Task. Give back each line of the data exactly as it reads, minus the pictures.

Information given.
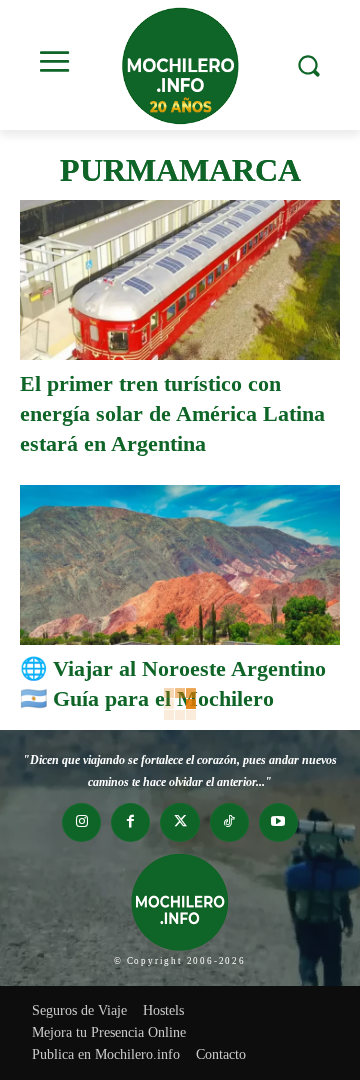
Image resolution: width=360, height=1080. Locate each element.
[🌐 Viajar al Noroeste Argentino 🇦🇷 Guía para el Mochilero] (180, 565)
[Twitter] (179, 822)
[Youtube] (278, 822)
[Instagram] (81, 822)
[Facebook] (130, 822)
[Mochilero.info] (180, 65)
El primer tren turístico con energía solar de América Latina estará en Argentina (172, 413)
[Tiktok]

Task output.
Image resolution: width=360, height=1080. Locate each element.
[🌐 Viajar al Noroeste Argentino 🇦🇷 Guía para el Mochilero] (180, 565)
[Twitter] (179, 822)
[Youtube] (278, 822)
[Instagram] (81, 822)
[Facebook] (130, 822)
[Mochilero.info] (180, 65)
El primer tren turístico con energía solar de América Latina estará en Argentina (172, 413)
[Tiktok]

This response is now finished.